The book’s trappings are dystopian, chillingly so, and with a distinctly feminist flair. A rabidly patriarchal, theocratic authoritarian regime has taken control of the United States (now called the Republic of Gilead). Women have lost all freedom and are relegated to a handful of domestic roles marked by strict dress codes. For example, the titular handmaids wear striking red gowns made more shocking by the stark contrast of their white oversized bonnets.

Because of their fertility in an era marked by barrenness, handmaids are enslaved to serve as surrogate birth mothers for wealthy families. Rape is not only sanctioned in Gilead; it is institutionalized, with a ceremony involving the so-called commander, his wife, and the handmaid.

Data extract:
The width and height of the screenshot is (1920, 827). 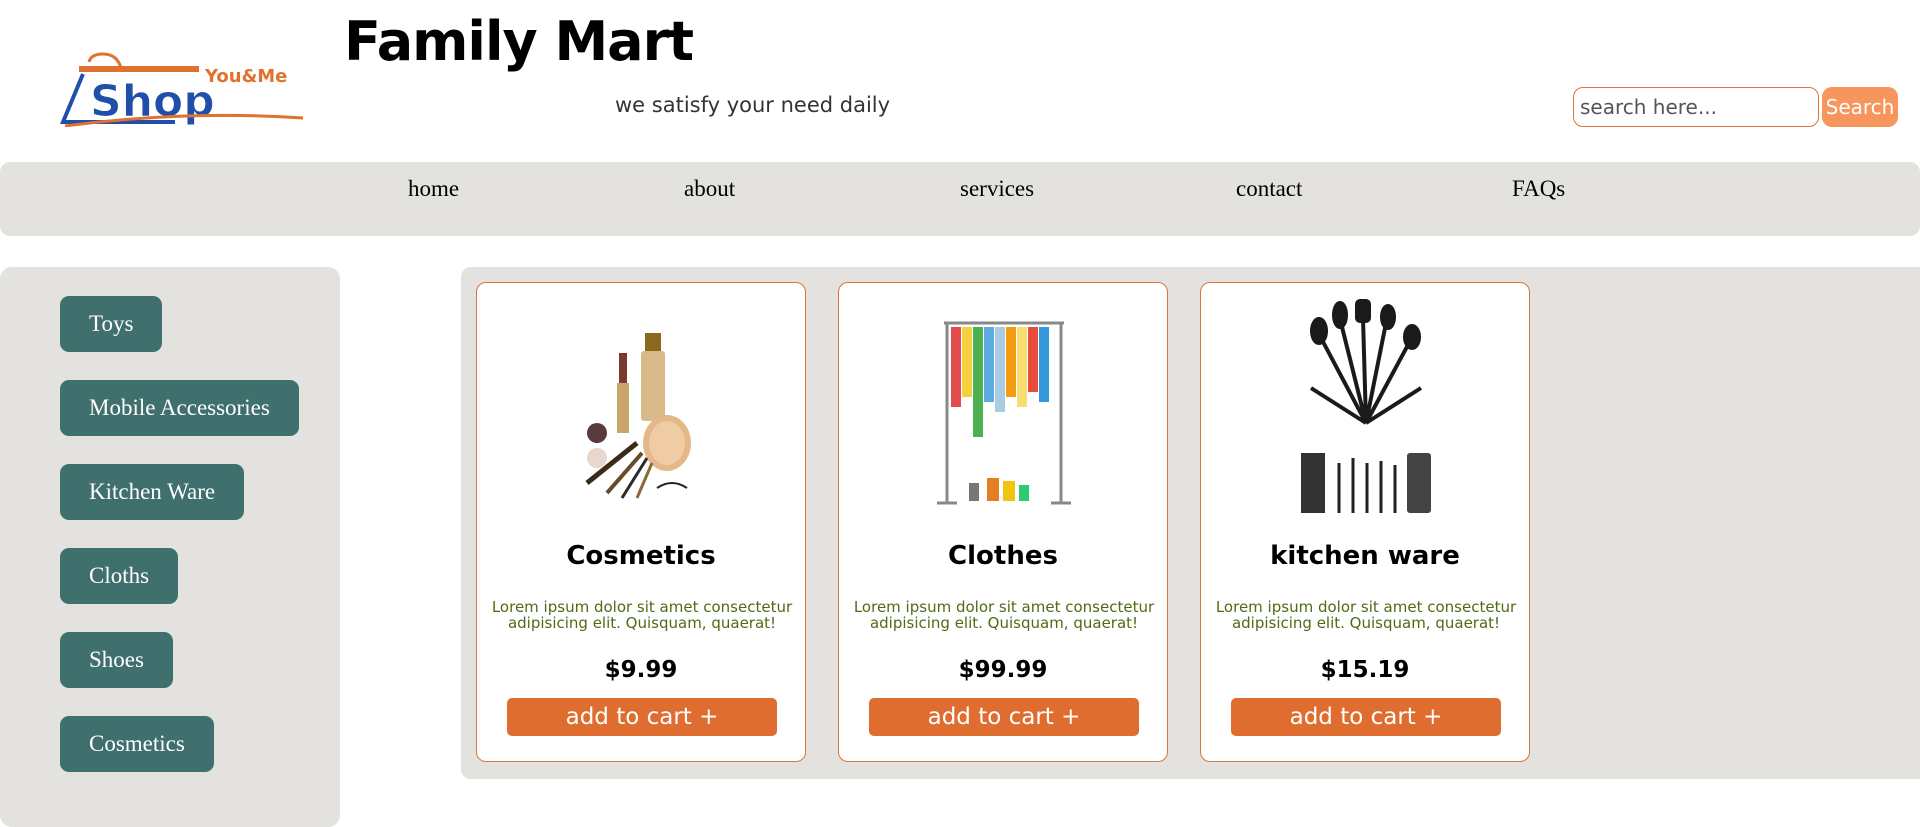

Tasks for this exercise:
1. Please list everyone the passage about Gilead names as taking part in the ceremony.
2. Answer these from the passage about Gilead:
(a) What is the United States now called?
(b) What color are the handmaids' bonnets?
(c) What role are handmaids enslaved to serve?

Numbered answers:
1.
The so-called commander
His wife
The handmaid

2.
(a) The Republic of Gilead
(b) White
(c) Surrogate birth mothers for wealthy families